= Tasks to carry out =
A) Answer these questions about the SCEV patch text, each from a different part of it:
(i) If two initial SCEVs have sizes `S1` and `S2`, what size does their product have?
(ii) By default, what is the maximum allowed size of the resulting AddRecExpr?
(iii) What is the command-line option name given to `MaxAddRecSize`?
B) Pick up the SCEV patch text where it stops, and continue it from after its last line.

[SCEV] Limit max size of AddRecExpr during evolving

When SCEV calculates product of two SCEVAddRecs from the same loop, it
tries to combine them into one big AddRecExpr. If the sizes of the initial
SCEVs were `S1` and `S2`, the size of their product is `S1 + S2 - 1`, and every
operand of the resulting SCEV is combined from operands of initial SCEV and
has much higher complexity than they have.

As result, if we try to calculate something like:
  %x1 = {a,+,b}
  %x2 = mul i32 %x1, %x1
  %x3 = mul i32 %x2, %x1
  %x4 = mul i32 %x3, %x2
  ...
The size of such SCEVs grows as `2^N`, and the arguments
become more and more complex as we go forth. This leads
to long compilation and huge memory consumption.

This patch sets a limit after which we don't try to combine two
`SCEVAddRecExpr`s into one. By default, max allowed size of the
resulting AddRecExpr is set to 16.

Differential Revision: https://reviews.llvm.org/D35664

llvm-svn: 308847

2 files changed, 44 insertions, 0 deletions

diff --git a/llvm/lib/Analysis/ScalarEvolution.cpp b/llvm/lib/Analysis/ScalarEvolution.cpp
index b973203a89b..b726fd97b70 100644
--- a/llvm/lib/Analysis/ScalarEvolution.cpp
+++ b/llvm/lib/Analysis/ScalarEvolution.cpp
@@ -162,6 +162,11 @@ static cl::opt<unsigned>
                 cl::desc("Maximum depth of recursive SExt/ZExt"),
                 cl::init(8));
 
+static cl::opt<unsigned>
+    MaxAddRecSize("scalar-evolution-max-add-rec-size", cl::Hidden,
+                  cl::desc("Max coefficients in AddRec during evolving"),
+                  cl::init(16));
+
 //===----------------------------------------------------------------------===//
 //                           SCEV class definitions
 //===----------------------------------------------------------------------===//
@@ -2878,6 +2883,12 @@ const SCEV *ScalarEvolution::getMulExpr(SmallVectorImpl<const SCEV *> &Ops,
       if (!OtherAddRec || OtherAddRec->getLoop() != AddRecLoop)

= Material provided =
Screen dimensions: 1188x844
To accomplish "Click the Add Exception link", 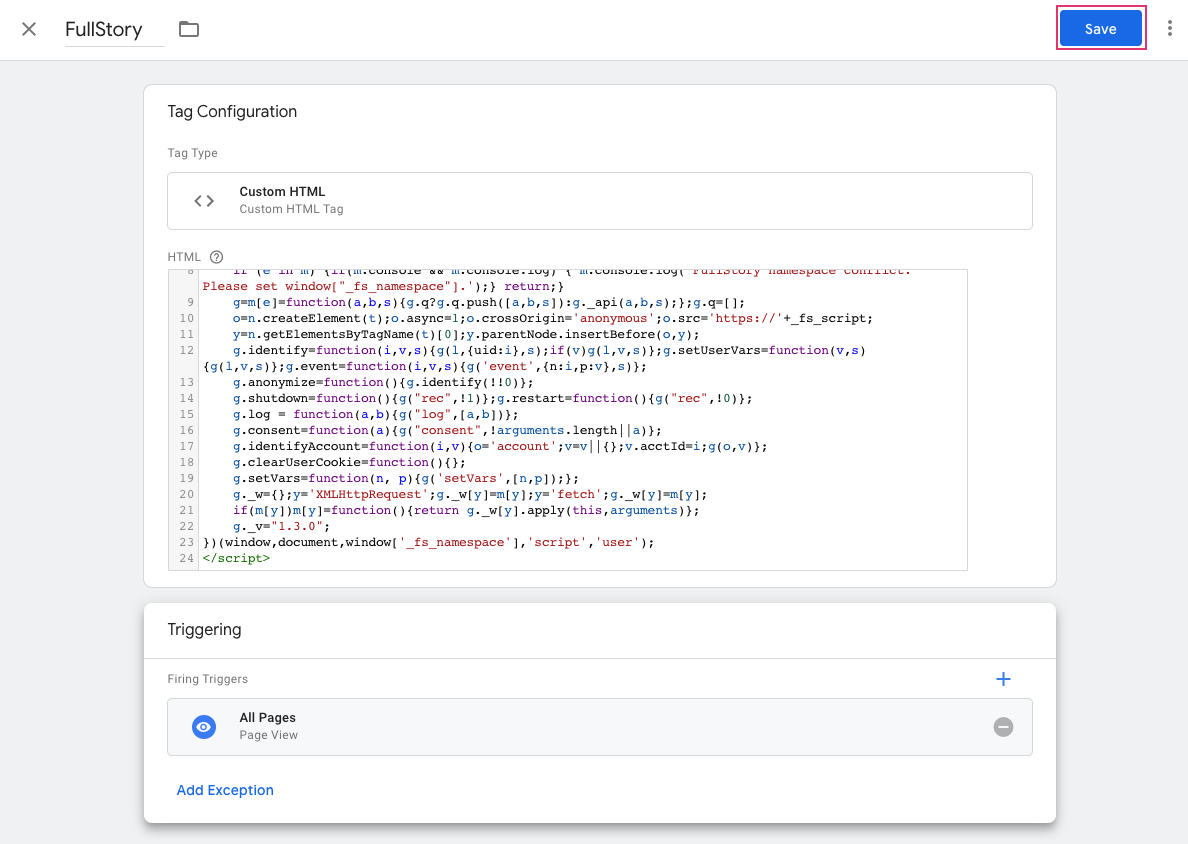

= Task answers =
A)
(i) `S1 + S2 - 1`
(ii) 16
(iii) `scalar-evolution-max-add-rec-size`

B)
         continue;
 
+      // Limit max number of arguments to avoid creation of unreasonably big
+      // SCEVAddRecs with very complex operands.
+      if (AddRec->getNumOperands() + OtherAddRec->getNumOperands() - 1 >
+          MaxAddRecSize)
+        continue;
+
       bool Overflow = false;
       Type *Ty = AddRec->getType();
       bool LargerThan64Bits = getTypeSizeInBits(Ty) > 64;
diff --git a/llvm/test/Analysis/ScalarEvolution/max-addrec-size.ll b/llvm/test/Analysis/ScalarEvolution/max-addrec-size.ll
new file mode 100644
index 00000000000..aad0ddda37b
--- /dev/null
+++ b/llvm/test/Analysis/ScalarEvolution/max-addrec-size.ll
@@ -0,0 +1,33 @@
+; RUN: opt -analyze -scalar-evolution -scalar-evolution-max-add-rec-size=3 < %s | FileCheck %s
+
+; Show that we are able to avoid creation of huge SCEVs by capping the max
+; AddRec size.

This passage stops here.